Sebastian (2024 | UK | 110 minutes | Mikko Mäkelä)
An important Sundance tradition is seeing surprisingly explicit gay sex scenes in public library. Last year it was Passages; this time it’s Sebastian, about an up-and-coming writer discovering himself through the world’s oldest profession: auto-fiction.
In this case, it’s an entrancing Ruaridh Mollica as Max. He has a decent freelance gig at what appears to be among the few glossy magazines still hiring freelancers to compete with staff writers for high profile interviews of Bret Easton Ellis, of all people, in the 2020s. A gay Gen Z writer obsessed with a Gen X novelist who found fame in his early twenties writing fiction inspired by his life is, if not entirely believable, a funny callback, complete with quite a lot of copious interview footage with the self-possessed author.
Max has miraculously strung together enough work to pay the bills on his shared flat, on trend clothes, and his gym membership while also having time to write enough acclaimed short fiction to be in a Granta collection and in profiles of the hottest young literary talents in the UK. But, perhaps due to his real life not being titillating enough to sustain an entire novel, he’s been pursuing sex work as “research” to give his writing a sharper edge and more salacious details. Arranged through an escort website of faceless profiles and chiseled torsos, he gets some spare cash and salacious character studies through well-paid encounters, mostly with older men with less toned bodies and more disposable incomes.

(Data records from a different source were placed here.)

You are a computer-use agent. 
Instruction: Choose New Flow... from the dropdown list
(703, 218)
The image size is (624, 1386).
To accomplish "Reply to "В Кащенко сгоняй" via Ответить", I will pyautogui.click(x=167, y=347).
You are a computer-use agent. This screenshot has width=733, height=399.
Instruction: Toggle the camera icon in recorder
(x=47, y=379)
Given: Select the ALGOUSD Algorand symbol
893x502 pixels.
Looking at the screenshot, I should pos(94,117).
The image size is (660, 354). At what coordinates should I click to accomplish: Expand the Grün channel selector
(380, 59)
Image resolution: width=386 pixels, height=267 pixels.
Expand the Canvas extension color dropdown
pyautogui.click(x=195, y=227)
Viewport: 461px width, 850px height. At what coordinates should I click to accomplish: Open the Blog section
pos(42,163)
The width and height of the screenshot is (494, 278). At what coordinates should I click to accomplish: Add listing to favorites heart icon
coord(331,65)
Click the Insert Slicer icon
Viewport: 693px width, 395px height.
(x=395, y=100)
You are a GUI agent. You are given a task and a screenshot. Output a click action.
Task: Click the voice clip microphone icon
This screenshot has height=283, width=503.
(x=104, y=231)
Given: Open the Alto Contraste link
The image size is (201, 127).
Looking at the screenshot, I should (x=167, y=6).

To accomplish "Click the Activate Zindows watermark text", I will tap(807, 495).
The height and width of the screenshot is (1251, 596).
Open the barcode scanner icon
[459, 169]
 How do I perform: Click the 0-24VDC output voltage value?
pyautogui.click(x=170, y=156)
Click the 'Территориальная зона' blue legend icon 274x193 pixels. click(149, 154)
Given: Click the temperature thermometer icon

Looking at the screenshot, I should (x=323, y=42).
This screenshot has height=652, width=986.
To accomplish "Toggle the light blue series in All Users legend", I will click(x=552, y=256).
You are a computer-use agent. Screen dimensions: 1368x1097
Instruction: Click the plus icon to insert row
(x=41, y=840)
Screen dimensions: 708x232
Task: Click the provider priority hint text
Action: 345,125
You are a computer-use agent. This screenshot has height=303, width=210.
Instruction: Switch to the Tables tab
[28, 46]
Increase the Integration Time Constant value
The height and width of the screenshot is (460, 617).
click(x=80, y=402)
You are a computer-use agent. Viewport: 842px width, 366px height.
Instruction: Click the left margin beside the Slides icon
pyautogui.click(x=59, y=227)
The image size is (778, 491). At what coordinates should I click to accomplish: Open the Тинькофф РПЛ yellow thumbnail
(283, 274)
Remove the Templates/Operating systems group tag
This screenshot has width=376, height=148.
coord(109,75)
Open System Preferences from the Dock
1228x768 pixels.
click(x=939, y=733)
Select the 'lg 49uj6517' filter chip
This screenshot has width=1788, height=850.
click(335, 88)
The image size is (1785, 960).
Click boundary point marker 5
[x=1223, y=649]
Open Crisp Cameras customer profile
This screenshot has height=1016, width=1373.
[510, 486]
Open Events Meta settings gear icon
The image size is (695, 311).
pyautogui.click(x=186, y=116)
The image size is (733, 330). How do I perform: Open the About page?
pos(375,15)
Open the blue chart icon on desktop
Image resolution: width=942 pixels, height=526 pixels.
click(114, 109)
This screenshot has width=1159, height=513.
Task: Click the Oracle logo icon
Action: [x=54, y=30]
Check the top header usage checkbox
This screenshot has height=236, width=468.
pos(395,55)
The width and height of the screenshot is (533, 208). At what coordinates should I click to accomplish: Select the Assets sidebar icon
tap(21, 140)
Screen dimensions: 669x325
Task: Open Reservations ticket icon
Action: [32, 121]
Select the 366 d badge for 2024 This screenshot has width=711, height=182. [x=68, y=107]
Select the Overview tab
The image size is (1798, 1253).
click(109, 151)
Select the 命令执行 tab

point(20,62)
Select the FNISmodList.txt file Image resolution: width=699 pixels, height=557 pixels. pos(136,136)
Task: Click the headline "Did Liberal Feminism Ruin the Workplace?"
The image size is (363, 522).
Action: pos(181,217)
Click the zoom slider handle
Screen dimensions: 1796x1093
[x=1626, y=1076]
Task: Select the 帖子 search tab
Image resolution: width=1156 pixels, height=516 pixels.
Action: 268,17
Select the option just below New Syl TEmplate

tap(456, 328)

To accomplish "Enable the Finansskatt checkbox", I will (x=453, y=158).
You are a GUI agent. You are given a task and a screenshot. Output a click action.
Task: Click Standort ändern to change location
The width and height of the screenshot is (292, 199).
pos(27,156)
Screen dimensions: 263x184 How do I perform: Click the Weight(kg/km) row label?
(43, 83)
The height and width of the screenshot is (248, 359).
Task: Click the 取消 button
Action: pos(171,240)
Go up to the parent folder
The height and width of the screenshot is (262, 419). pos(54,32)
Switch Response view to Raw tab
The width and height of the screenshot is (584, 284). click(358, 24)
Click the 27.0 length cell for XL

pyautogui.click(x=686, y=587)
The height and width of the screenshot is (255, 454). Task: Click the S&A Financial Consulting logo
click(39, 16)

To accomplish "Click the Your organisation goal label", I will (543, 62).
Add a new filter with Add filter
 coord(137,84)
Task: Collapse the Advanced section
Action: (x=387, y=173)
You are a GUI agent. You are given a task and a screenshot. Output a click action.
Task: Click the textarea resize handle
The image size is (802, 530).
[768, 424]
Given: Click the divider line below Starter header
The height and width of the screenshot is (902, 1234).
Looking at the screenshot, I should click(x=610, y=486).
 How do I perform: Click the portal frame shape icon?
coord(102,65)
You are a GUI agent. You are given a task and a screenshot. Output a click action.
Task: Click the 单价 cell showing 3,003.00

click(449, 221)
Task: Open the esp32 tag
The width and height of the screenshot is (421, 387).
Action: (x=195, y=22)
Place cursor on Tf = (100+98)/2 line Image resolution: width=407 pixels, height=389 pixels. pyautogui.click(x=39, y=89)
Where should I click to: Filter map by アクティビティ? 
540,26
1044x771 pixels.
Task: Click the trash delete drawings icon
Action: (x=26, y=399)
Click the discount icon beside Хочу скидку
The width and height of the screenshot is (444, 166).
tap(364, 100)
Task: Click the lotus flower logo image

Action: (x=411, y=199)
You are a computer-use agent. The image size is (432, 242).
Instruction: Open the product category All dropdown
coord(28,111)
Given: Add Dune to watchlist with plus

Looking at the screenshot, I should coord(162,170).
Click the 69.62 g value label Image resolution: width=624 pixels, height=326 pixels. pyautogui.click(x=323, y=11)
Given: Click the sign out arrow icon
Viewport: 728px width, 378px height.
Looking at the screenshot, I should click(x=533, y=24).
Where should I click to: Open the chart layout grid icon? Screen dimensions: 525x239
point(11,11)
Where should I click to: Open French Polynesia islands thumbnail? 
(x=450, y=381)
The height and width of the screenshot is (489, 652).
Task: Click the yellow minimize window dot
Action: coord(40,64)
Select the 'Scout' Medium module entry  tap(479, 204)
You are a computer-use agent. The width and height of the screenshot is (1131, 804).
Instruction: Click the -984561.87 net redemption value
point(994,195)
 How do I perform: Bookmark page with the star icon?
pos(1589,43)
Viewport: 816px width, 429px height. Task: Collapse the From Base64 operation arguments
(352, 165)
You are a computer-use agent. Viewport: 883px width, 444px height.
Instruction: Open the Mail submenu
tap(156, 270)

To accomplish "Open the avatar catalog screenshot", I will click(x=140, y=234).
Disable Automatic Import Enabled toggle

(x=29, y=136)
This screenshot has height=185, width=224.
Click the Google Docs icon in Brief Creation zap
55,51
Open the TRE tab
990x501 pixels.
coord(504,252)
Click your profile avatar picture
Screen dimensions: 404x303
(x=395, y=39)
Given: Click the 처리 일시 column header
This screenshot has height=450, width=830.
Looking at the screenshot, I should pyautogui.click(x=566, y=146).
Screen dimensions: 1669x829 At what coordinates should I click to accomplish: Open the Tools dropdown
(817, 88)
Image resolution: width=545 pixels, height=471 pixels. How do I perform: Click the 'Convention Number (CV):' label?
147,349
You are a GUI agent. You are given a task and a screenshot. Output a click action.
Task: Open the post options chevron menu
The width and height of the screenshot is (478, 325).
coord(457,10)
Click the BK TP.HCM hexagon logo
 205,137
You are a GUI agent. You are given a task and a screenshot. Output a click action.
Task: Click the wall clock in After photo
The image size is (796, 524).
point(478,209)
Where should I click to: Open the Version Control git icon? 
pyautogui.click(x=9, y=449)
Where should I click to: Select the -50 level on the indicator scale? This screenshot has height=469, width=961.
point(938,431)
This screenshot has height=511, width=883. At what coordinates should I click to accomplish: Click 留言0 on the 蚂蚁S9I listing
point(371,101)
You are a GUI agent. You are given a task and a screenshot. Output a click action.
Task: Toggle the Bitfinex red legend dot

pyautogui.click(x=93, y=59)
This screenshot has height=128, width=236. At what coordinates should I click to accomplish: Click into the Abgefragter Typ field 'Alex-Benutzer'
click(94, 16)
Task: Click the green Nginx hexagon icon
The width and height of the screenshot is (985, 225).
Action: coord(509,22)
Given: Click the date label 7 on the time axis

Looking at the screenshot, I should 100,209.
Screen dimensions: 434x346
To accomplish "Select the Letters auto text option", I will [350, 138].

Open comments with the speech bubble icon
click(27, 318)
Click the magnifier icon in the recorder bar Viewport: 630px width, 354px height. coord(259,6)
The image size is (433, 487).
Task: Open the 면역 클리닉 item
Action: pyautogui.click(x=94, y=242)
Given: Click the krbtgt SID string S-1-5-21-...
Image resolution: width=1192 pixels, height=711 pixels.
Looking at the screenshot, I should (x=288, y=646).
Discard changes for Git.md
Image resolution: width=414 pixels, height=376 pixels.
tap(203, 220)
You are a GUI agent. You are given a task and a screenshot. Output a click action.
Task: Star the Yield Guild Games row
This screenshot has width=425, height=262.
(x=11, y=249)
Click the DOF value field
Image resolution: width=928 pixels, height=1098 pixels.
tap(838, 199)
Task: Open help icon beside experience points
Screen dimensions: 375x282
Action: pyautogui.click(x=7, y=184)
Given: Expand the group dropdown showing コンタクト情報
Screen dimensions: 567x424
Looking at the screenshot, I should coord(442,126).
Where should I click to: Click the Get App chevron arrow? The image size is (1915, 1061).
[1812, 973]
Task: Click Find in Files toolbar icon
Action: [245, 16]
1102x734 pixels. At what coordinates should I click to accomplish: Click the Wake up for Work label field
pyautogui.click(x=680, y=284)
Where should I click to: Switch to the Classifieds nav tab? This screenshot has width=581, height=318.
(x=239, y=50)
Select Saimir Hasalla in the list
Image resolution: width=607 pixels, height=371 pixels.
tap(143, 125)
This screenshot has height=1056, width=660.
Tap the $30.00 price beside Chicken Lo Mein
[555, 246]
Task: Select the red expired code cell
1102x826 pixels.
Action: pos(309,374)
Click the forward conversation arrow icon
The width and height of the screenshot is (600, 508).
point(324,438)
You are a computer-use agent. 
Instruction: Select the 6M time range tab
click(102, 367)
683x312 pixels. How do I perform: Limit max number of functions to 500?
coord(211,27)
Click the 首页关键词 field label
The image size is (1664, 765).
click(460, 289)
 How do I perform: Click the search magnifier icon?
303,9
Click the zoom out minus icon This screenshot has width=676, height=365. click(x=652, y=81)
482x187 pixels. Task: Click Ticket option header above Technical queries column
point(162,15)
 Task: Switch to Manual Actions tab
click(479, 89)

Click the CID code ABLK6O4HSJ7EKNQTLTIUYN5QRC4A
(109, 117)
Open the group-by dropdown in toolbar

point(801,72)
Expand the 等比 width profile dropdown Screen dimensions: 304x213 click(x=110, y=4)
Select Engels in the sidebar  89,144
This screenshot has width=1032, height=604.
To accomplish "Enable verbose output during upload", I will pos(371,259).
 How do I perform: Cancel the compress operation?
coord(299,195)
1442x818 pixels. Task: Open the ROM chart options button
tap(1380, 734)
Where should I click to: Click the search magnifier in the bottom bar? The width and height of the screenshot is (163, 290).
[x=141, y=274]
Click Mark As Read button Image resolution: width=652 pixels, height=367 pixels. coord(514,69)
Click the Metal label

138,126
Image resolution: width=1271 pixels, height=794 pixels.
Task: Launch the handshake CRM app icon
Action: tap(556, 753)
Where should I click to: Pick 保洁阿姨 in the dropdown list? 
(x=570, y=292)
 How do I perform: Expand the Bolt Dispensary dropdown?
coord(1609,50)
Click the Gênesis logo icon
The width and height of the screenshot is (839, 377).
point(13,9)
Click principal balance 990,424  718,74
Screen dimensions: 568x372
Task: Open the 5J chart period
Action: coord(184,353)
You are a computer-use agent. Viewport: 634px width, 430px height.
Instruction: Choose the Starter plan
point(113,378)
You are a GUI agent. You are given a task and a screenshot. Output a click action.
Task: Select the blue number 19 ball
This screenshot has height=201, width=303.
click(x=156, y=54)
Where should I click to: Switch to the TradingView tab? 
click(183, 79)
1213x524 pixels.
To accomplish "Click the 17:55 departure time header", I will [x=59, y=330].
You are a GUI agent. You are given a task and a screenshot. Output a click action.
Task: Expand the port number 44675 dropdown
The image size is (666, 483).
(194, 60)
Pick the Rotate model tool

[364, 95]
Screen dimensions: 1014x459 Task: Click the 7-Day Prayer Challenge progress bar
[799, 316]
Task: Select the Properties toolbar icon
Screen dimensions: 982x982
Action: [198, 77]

Some of these encounters are a little sad, but they’re all pretty sexy. Some of the guys just want a hot guy for weekends away from their families, others want to fill a romantic gulf left by lost partners, and there are others who just want an extra for their drug-fueled orgies. Cinematographer Iikka Salminen makes Max’s (or rather, “Sebastian”, his working guy alter-ego) look sleek, exciting, and just a little dangerous. The (many) sex scenes bring an adults-only disclaimer to the film, but even in their explicit renditions, they take a generally accepting view of different kinds of bodies and different kinds of sexual expression.
To a degree, Mäkelä’s script wants to be one of sex positivity, but Max guards his outings as “Sebastian” like a dark secret. There’s some hint that this comes from a repressive childhood, but he’s surrounded by young liberals, yet asserts that all of his writings is inspired by interviews rather than personal experiences (which feels very incongruous given the au courant for confessional media). Perhaps more because of Max’s split psyche, his furtive nighttime outings are infused with an incongruous sense of shame and a looming sense of danger.
As his commitment to Sebastian’s work crowds out his “real life” friends and compromises his paying jobs, we feel the line blurring and question the existence of this bifurcation itself become challenged. A repeat client, played by a warm and gentle Jonathan Hyde, further blurs the distinction between real life and research. I don’t know that the film achieves the depth it needs to adequately address the milieu of issues it raises, but it’s a fascinating topic that leads Max into a bit of trouble, but also forces him (and us) to reconsider assumptions while also coming to appreciate unconventional avenues to true intimacy and acceptance. Doing any of that in a compelling and sexy package is its own kind of achievement!
Sebastian played as an official selection of the World Dramatic Competition at the 2024 Sundance Film Festival. It will be available for online screenings beginning January 25th.